The head of Kazakhstan generally did not appreciate the ability of pluralism in the network. "Hell knows. Anyone can write anything. You do not know who did this, the author will not be told there. This business is useless", Nazarbayev noted.

As a result, the president came to a rather controversial conclusion: "We must strengthen our internal Internet content so that we can be able to respond to any such trivial attacks."

=== Fighting pornography ===
The legislation of the Republic of Kazakhstan forbids the display and distribution of any pornography. This includes pornography found on the Internet and as a result, many related sites have been blocked. Sites that have been blocked include Pornhub, erotic videos and communities on VKontakte, and the magazine Maxim. Usage of image deemed pornographic in advertisements or sales promotions is considered to be a criminal offense.

=== Internet sites ===
Some video sharing and social networks are not available in Kazakhstan. The blog platform LiveJournal was blocked for in the republic from 2008 until 2015 due to statements by the politician Rakhat Aliyev. The websites Avaaz.org and Change.org were also blocked due to petitions that demanded the impeachment of president Nursultan Nazarbaayev in 2014 and 2016, respectively.

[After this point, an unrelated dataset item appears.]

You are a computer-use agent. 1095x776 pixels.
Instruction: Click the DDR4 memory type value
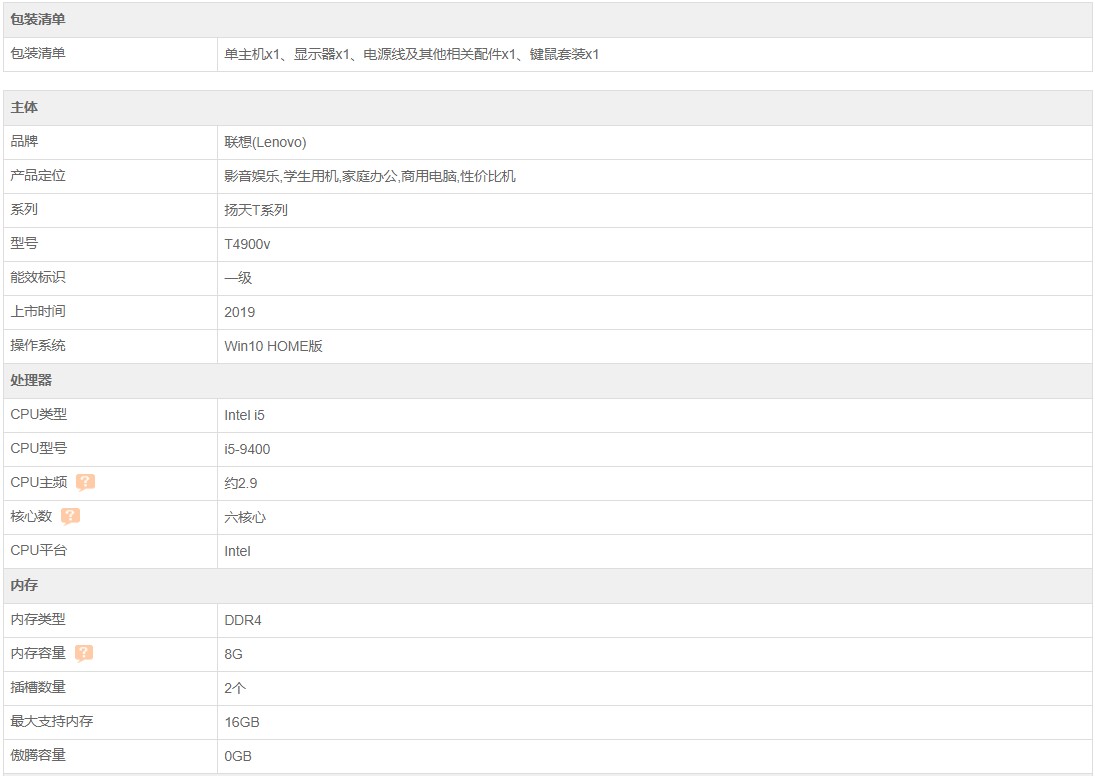(x=242, y=620)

The online-newspaper Meduza was blocked after posting an article entitled “The Ust-Kamenogorsk People’s Republic: Are the Russians Waiting for ‘Polite People’ in Kazakhstan?”. This was classified as propaganda to incite ethnic discord and violate the country’s territorial integrity.

=== National security certificate ===
To increase control over the actions of the citizens, the government amended the law on "Communications", which states that for each device that has access to the Internet it is necessary to establish the appropriate certificate on a mandatory basis, starting January 1, 2016. The mandatory certificate allows the government to censor, block the websites and edit, hence, the use is not able to if the content of the site is real. The government explained that the law is necessary to protect the personal information of citizens, but in reality, it allows the country's special services to fully identify all the subscriber's Internet traffic and, accordingly, to have all access to its network activity.

=== Persecution for comments on social networks ===
There are numerous cases of instituting criminal cases for reposts, likes and comments on the social networks. The authorities justify such actions by fighting extremism and preventing the cultivation of racial or religious hatred.

== Human rights ==

=== Scanning fingerprints of citizens of Kazakhstan ===
Since the beginning of 2010 in Kazakhstan, it was proposed to introduce mandatory fingerprinting with the entry of information into the passport and identity card.

This law has already been approved and will be practiced from 2021. For refusing to scan a fine will be given.

Approximately since 2008, the use of punitive psychiatry was resumed in Kazakhstan, which can cost around $20,000 USD to diagnose "chronic neurasthenia" to lock up a person in an asylum. Earlier, punitive psychiatry was also widespread in the territory of the USSR before its collapse in 1991. The victims of punitive psychiatry were outstanding individuals such as the Nobel Prize laureate in literature Alexander Solzhenitsyn, academician and creator of the Soviet hydrogen bomb Andrei Sakharov, as well as a politician and activist Valeria Novodvorskaya.

== General Information ==

In general, the situation in Kazakhstan is described by international legal organizations and international journalists as critical and deplorable. Accordingly, obtaining political asylum in the United States, Australia and Europe for citizens of Kazakhstan is significantly easier compared to citizens of truly democratic states. All groups of the population can get political asylum and not necessarily with the presence of earlier violations of their rights.

However, the documents and the existence of precedents showing any persecution or discrimination seriously increases the chance of obtaining political asylum.

The presence of a profession and education also affects the outcome, if your true goal is to escape from the regime, and not improve your financial situation by emigrating to an economically developed state.